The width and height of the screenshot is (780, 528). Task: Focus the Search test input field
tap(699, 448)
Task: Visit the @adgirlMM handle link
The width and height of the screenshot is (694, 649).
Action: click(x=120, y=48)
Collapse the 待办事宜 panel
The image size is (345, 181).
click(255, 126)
__________
- [Brief] Could you change each "screenshot" in these entries to "page" and leave everything else unchanged?

- [Response to this task]
The width and height of the page is (780, 528). Task: Focus the Search test input field
tap(699, 448)
Task: Visit the @adgirlMM handle link
The width and height of the page is (694, 649).
Action: click(x=120, y=48)
Collapse the 待办事宜 panel
The image size is (345, 181).
click(255, 126)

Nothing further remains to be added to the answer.